_Given data_.
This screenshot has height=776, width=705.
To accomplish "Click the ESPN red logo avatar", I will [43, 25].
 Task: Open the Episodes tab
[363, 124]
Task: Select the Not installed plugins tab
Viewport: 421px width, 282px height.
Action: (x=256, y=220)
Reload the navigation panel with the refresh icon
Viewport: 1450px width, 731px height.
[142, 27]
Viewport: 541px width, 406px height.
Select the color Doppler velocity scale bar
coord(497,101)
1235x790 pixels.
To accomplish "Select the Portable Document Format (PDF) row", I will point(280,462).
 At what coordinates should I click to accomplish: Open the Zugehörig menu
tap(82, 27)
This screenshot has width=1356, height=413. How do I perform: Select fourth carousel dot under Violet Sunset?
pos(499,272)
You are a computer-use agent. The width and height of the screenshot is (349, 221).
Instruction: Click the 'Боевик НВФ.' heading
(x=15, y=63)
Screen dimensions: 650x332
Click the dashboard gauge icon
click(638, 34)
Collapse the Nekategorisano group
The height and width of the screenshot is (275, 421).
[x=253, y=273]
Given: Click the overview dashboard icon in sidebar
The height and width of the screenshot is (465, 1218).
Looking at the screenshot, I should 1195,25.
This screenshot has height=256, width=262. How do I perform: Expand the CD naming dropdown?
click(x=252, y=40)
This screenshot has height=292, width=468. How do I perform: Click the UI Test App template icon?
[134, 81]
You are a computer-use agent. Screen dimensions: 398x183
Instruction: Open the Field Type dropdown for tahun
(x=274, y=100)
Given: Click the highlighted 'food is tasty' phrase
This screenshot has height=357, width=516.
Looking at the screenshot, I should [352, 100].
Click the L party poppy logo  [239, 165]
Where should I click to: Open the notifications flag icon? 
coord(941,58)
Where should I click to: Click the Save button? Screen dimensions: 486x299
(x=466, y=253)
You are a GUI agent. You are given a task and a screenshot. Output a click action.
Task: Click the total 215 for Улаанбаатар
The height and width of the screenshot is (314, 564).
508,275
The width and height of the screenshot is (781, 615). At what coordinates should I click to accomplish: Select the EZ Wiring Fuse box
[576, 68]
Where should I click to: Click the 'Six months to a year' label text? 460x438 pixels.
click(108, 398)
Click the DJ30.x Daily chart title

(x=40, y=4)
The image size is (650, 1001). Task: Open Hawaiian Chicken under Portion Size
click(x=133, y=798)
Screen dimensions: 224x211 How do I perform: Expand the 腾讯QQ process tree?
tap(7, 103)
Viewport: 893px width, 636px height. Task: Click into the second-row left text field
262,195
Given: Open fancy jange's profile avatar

_What the task requires_. Return only the count of lines in the listing above that hold the string "will".

_Worked solution_. 2